This past week, the United States House and Senate nearly unanimously passed a revamp of federal workforce training programs, and the bill is expected to be signed by President Obama soon. The bill authorizes more than $50 billion over six years for programs that aim to help youth and veterans seek the skills they need to be hired in today's STEM workforce. The overhaul eliminates 15 programs found to be duplicative or dormant since Congress last worked on the issues 16 years ago.
Many credit the passing of this bill to the examples of already exiting private and public partnerships that pair workers with employers in need.
An article published in the Minneapolis Star Tribune hightlighted the story of PMA member Erick Ajax, owner of the precision metal company, E.J. Ajax.

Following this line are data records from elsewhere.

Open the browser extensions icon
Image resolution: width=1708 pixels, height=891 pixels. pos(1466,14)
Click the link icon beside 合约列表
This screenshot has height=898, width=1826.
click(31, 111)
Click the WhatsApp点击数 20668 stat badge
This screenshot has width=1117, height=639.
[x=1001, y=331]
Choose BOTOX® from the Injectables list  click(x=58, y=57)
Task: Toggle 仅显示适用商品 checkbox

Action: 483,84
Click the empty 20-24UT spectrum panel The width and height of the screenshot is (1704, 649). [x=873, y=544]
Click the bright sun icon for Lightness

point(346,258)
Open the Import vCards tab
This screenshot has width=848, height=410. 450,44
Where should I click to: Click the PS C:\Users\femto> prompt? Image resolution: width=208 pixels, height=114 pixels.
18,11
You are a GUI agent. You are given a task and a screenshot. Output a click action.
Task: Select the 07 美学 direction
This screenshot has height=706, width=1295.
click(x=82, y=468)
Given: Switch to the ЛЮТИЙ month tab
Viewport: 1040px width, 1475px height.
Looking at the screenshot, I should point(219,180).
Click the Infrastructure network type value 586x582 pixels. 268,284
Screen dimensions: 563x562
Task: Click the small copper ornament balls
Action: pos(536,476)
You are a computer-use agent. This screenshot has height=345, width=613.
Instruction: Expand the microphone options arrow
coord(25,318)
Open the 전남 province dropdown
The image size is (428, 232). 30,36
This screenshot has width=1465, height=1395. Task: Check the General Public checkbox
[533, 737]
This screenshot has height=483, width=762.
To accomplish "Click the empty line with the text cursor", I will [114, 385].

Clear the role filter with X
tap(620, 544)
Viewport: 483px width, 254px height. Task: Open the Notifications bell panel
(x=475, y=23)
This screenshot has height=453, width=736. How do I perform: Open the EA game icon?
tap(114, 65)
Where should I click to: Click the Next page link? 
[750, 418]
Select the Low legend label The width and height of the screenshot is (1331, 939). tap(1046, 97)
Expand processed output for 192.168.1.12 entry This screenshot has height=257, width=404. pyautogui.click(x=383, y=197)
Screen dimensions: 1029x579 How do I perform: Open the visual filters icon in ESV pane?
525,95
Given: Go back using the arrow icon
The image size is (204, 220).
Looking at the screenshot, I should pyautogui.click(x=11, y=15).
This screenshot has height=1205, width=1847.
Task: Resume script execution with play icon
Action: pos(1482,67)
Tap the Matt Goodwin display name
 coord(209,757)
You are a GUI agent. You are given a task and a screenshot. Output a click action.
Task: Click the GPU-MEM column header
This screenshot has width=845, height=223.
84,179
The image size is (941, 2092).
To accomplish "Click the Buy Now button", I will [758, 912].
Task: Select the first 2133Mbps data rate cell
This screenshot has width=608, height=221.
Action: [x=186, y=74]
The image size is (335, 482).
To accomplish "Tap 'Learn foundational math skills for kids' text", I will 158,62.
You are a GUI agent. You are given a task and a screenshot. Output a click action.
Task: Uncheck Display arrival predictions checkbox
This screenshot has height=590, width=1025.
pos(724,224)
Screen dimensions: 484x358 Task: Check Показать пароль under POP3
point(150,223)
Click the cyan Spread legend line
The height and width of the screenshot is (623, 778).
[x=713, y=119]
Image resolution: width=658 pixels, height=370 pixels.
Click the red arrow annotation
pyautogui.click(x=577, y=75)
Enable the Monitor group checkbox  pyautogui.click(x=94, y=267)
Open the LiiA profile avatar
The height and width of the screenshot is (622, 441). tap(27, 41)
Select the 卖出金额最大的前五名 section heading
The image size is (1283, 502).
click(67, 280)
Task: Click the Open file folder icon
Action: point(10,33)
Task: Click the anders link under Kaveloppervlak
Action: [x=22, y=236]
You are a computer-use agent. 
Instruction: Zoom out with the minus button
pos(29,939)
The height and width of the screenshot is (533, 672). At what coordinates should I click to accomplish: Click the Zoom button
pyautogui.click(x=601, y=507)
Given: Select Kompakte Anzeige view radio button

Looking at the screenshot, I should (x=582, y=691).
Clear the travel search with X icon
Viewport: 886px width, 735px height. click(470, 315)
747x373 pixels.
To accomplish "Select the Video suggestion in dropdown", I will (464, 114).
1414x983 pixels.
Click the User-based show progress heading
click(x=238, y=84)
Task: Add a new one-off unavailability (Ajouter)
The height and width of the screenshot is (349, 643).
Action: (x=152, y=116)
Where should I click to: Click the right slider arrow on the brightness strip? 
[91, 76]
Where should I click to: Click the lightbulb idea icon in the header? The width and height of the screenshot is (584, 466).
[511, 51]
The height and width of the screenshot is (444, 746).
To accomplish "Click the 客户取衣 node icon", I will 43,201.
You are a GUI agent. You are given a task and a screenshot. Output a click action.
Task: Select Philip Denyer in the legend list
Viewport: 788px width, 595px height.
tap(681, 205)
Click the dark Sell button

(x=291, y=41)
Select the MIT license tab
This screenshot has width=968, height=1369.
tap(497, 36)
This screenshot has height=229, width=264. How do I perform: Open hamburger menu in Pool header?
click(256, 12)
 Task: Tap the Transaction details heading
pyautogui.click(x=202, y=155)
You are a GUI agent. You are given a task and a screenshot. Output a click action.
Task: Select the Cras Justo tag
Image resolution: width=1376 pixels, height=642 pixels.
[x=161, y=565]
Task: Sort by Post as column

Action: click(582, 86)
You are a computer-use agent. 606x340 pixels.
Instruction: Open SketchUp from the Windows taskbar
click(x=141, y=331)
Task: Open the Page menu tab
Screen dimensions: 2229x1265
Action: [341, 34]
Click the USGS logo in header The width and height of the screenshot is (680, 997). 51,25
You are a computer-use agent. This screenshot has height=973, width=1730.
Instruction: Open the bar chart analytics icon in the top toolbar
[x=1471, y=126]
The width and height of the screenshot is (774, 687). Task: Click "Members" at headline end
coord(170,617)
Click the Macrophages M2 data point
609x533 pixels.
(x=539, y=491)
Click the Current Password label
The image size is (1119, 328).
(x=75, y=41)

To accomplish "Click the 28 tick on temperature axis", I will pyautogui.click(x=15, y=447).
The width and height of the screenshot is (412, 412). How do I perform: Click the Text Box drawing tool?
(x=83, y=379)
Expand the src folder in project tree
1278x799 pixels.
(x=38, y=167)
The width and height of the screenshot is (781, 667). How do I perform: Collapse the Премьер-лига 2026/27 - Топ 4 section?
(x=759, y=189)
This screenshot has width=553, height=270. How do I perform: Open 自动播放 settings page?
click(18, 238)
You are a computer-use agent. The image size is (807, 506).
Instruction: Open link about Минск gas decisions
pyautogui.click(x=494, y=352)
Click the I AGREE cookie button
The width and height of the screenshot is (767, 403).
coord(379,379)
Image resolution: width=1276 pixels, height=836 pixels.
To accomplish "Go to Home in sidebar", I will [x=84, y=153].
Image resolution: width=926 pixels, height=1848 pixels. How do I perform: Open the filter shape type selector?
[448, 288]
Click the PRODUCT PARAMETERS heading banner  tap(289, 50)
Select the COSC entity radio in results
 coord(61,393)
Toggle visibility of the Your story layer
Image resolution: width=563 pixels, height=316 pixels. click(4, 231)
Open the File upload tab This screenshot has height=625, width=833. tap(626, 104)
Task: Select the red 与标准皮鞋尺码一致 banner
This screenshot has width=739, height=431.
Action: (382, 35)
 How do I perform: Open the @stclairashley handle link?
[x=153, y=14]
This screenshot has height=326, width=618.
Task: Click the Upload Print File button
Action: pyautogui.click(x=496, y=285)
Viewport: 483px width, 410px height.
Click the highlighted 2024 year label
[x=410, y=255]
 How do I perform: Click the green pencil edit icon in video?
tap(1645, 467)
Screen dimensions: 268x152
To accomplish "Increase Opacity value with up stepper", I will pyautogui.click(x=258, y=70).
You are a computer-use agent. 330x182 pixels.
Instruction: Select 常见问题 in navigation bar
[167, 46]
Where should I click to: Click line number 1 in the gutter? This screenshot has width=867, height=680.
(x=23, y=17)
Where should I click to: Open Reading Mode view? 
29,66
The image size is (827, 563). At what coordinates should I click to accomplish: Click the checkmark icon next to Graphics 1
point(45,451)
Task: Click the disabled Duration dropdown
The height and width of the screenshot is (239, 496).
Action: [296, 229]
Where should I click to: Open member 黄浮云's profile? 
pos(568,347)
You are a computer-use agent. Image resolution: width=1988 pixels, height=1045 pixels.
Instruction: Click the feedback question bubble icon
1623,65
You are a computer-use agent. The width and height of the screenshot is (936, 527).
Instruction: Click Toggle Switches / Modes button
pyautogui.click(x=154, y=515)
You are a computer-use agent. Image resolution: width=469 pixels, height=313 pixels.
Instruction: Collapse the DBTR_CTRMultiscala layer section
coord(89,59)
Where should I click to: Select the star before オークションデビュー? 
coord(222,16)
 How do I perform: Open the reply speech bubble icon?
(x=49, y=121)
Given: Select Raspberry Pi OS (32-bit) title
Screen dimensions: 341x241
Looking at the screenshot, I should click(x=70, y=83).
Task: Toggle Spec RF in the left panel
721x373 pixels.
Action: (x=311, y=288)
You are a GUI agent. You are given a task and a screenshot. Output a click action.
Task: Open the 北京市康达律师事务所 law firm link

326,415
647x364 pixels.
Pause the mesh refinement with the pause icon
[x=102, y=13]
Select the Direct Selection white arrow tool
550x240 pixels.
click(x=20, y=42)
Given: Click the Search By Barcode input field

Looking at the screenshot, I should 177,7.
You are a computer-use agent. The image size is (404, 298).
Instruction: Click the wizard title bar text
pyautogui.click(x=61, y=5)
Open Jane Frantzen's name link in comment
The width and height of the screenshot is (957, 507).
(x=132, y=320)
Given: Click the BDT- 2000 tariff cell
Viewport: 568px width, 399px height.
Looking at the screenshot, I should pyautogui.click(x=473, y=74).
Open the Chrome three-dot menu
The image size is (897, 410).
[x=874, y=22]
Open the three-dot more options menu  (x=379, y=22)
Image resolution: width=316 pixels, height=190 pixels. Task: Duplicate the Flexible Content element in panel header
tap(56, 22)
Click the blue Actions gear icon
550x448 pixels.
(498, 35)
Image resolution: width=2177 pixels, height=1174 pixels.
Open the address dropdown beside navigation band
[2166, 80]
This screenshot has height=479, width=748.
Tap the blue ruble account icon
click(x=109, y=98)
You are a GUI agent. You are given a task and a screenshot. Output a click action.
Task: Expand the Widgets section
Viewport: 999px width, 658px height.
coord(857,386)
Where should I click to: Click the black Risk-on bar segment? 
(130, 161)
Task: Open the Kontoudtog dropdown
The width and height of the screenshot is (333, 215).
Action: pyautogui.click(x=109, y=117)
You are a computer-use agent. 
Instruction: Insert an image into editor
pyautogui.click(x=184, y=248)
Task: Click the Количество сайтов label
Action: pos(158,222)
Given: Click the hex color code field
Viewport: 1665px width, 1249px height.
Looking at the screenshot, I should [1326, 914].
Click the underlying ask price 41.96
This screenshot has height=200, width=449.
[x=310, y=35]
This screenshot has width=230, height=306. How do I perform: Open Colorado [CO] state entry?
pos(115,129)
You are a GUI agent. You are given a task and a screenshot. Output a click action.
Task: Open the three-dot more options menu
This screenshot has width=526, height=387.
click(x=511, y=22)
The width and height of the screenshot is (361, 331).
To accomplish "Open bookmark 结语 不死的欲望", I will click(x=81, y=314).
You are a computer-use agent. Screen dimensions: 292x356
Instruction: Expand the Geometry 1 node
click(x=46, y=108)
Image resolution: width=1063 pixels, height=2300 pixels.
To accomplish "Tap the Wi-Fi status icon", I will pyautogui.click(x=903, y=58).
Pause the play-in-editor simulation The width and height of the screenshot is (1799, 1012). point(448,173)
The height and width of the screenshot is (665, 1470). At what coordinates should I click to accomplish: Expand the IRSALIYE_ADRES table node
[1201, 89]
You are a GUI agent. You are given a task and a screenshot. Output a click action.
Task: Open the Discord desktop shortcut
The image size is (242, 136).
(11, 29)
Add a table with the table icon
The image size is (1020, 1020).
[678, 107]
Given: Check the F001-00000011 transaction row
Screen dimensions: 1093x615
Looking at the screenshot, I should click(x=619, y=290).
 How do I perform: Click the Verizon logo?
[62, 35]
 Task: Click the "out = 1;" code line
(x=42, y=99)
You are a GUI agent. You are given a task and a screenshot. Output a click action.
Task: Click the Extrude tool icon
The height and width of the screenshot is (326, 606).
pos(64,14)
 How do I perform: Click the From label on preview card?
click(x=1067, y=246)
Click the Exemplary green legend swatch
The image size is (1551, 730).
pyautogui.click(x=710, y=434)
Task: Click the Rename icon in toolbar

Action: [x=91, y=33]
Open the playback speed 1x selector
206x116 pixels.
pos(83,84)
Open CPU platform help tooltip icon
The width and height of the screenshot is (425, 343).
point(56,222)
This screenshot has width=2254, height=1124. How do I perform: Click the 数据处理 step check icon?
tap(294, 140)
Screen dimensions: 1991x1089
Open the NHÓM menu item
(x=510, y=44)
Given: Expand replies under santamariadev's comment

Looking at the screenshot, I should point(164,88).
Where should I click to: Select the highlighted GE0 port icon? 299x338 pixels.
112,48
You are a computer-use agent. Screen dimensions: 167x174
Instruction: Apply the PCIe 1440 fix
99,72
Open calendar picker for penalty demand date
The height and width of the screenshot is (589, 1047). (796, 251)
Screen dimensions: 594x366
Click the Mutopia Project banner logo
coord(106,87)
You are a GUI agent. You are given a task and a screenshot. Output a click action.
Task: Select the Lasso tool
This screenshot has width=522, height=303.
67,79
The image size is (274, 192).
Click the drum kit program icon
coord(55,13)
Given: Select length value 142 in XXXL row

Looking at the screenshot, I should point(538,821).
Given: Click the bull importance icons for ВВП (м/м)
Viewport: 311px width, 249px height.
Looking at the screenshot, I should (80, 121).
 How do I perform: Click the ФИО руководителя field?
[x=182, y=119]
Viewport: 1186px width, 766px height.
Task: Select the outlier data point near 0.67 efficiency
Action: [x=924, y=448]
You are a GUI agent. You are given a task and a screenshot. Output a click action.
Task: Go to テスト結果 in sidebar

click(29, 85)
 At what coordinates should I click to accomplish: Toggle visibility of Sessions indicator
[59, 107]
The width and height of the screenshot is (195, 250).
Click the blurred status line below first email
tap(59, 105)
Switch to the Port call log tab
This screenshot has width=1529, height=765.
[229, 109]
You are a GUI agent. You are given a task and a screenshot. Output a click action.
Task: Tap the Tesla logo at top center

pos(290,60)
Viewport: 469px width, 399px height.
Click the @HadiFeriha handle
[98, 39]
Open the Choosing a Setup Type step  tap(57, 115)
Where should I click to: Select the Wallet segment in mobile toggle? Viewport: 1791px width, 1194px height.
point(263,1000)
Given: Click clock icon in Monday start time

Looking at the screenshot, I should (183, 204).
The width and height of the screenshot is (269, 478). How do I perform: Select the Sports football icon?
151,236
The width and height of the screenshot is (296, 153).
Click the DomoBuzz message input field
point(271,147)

According to the article, Ajax has hired a number of employees who might have been overlooked by others, after ensuring that they get the proper training. Working with nearby Hennepin Technical College in consultation with a workforce center, Ajax's workers (including some with criminal backgrounds) have been trained in specialized programs for metal stamping
It's stories like Ajax's that led Senator Al Franken (D-MN) to help push through the initiative in Congress. “I have seen these partnerships all over the state," he says in the article. "And I say let’s reward businesses where they have skin in the game, where they can demonstrate that they can create jobs.”
The ongoing high demand for skilled metal workers, has led Ajax and other PMA members to turn to Congress, urging Members to create and fund programs that match those seeking work.